# The new favorite chew... Texas Toothpicks!



## Brodysmom (Jan 8, 2009)

Just got a bag of these this morning when I was out getting the Nature's Variety to try for Brody. I remember people saying that their dogs loved these, so thought I'd try them out! They are the end of a cows tail! Ewwww! I guess it can't be worse than a bully stick. ha. Brody went CRAZY for it and didn't put it down for an hour. Even after working on it nonstop for an hour, he's only chewed a little bit off the end. 

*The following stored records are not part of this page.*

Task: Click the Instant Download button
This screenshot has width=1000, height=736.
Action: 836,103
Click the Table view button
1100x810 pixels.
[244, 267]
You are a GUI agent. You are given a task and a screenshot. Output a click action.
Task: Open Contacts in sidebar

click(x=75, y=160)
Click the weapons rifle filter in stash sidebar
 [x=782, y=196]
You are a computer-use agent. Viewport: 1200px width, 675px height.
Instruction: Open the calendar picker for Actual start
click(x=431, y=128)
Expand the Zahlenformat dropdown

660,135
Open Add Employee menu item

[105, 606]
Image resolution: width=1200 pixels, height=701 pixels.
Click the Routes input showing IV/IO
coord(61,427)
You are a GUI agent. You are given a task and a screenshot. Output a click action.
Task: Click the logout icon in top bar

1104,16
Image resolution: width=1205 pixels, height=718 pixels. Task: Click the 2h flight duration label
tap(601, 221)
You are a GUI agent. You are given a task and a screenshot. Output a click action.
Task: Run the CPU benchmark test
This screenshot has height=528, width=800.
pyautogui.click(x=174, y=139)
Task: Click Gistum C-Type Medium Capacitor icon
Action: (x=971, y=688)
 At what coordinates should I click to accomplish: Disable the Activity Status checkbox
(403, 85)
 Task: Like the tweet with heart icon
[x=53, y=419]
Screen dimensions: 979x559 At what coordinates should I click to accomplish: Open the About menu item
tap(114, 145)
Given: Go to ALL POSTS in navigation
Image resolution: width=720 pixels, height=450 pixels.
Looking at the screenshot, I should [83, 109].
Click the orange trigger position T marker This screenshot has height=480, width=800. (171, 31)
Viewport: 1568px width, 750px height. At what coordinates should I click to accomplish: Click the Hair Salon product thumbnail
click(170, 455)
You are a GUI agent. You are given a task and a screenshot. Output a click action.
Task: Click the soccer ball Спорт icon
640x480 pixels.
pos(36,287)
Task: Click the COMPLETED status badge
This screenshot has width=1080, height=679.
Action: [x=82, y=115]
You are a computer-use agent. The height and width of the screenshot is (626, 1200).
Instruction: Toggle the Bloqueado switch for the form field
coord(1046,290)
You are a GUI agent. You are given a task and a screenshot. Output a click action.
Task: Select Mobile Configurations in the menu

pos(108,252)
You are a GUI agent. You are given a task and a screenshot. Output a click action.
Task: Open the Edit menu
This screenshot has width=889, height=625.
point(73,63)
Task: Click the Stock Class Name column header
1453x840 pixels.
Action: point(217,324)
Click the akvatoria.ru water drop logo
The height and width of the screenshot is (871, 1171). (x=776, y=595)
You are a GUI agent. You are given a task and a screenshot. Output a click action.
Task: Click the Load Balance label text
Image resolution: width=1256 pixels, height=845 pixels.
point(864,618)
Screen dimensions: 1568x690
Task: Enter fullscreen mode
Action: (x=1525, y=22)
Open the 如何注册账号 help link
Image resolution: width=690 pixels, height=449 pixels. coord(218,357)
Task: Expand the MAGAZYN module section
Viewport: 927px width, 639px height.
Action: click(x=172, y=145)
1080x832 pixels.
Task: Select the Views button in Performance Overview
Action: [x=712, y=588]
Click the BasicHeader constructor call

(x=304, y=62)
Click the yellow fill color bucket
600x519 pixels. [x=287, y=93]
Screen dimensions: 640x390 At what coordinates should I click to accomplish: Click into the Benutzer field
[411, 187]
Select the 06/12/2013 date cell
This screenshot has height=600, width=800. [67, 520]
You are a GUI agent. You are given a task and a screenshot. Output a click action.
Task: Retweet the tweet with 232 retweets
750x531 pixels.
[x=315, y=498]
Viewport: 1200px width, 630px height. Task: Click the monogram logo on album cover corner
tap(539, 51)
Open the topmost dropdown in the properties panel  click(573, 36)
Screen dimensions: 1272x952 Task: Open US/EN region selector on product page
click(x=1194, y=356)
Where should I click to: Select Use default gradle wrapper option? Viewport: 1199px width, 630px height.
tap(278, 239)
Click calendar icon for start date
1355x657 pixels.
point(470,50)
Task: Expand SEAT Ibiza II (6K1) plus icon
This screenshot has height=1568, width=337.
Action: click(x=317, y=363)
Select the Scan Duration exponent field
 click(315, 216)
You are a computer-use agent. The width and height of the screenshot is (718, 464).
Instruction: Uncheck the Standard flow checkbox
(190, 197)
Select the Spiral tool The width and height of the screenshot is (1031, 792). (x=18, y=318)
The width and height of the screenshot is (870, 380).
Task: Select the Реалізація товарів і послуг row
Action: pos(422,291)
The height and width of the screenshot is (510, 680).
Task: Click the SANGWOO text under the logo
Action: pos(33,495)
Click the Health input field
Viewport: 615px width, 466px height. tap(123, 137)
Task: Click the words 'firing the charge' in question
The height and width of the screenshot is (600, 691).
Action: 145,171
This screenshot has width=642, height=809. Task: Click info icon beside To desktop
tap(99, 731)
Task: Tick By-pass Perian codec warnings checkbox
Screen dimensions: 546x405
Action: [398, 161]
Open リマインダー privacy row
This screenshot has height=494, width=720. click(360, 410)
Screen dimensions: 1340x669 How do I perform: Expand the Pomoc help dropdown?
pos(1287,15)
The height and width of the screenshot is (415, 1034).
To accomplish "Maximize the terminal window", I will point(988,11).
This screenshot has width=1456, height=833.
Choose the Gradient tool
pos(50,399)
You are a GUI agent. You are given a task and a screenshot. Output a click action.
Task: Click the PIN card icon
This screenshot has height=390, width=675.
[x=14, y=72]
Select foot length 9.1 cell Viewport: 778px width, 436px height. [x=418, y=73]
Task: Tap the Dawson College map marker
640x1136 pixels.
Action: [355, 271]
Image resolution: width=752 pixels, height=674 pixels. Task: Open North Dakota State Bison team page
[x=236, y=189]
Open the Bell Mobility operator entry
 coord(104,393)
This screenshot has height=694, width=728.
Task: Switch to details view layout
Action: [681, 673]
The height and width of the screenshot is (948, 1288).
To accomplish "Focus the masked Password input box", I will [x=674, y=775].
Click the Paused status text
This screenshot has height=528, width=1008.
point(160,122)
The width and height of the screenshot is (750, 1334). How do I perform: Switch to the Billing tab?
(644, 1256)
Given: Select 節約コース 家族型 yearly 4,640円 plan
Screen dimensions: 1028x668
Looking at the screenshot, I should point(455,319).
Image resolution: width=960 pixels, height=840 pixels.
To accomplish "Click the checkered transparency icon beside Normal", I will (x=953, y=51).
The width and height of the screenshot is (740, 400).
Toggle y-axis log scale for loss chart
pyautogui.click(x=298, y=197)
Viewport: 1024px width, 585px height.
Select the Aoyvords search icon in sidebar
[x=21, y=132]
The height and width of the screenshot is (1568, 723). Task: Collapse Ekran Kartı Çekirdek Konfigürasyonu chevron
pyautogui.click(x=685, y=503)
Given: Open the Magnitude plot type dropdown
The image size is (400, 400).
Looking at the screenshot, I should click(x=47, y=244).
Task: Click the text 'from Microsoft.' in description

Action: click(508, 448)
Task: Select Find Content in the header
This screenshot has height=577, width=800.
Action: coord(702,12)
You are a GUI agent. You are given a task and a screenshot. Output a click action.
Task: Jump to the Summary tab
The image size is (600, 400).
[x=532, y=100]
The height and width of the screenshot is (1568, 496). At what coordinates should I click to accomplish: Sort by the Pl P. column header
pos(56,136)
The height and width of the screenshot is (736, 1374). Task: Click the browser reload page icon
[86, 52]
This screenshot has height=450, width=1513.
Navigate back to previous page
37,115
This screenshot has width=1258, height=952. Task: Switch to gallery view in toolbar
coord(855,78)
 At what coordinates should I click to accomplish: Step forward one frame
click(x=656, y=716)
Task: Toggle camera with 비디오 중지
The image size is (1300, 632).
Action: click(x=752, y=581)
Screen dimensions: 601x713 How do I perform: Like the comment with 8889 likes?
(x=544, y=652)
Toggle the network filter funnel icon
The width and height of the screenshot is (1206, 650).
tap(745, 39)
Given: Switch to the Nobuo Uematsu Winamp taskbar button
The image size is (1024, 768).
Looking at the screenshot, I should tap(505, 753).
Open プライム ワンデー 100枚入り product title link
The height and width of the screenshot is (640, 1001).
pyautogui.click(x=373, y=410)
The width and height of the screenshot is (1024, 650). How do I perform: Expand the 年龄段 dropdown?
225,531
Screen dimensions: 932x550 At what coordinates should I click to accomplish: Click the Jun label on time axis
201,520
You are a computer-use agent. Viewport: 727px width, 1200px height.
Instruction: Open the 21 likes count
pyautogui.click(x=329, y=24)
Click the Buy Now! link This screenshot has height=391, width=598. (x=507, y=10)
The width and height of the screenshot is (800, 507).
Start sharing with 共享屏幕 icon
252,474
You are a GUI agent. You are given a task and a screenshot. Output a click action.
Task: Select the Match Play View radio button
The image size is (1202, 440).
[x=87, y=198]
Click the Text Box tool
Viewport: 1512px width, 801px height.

They are sort of between a pig ear and a bully stick, I'd say. Long like a bully stick, but more of a pig ear consistency? But hard like a bully stick. LOL! Hard to describe so here's a few pictures of Brody enjoying his Texas Toothpick. (Made by Merrick).

First taste....










Working on it ....










YUM YUM ...










Hey! Give it back! I'm not done yet!


----------



## pigeonsheep (Nov 8, 2008)

hahaha! awwww brody is so cute! wow he's really into it! maybe i'll have to give this a go sometime...hmm


----------



## pam6400 (Oct 5, 2008)

Mine love the texas toothpicks, especially Ben. He is the chewer. Frankie waits till Ben chews them and gets them all gummy then he takes it. Frankie is lazy..........:evil1:


----------



## *Gemma* (May 18, 2009)

Brody is beautiful, I love looking at photos of him.


----------



## rcj1095 (Mar 4, 2009)

pigeonsheep said:


> hahaha! awwww brody is so cute! wow he's really into it! maybe i'll have to give this a go sometime...hmm


Yea, Dexter's probably low on treats and needs some more!!! LOL.

Tracy,

You know everything you post about food or treats, I go and buy so I'll be getting on the innernet right now. Brody is so gorgeous. I love his shiny coat and his elegant stance. I can never, ever get sick of looking at him. His collar rocks, by the way!!! Thanks for the post. BTW, mine adore the nupro with their food thanks to you. And the kona chips! Those are a fav. The pig ears give mine a bit of runny potty so I had to discontinue them. I'm gonna try these!


----------



## Jesslan (Jul 18, 2008)

I tried giving Jaelyn a pigs tail (much the same thing) and she loved it too! I love that she doesn't finish it in five minutes like other treat bones I give her.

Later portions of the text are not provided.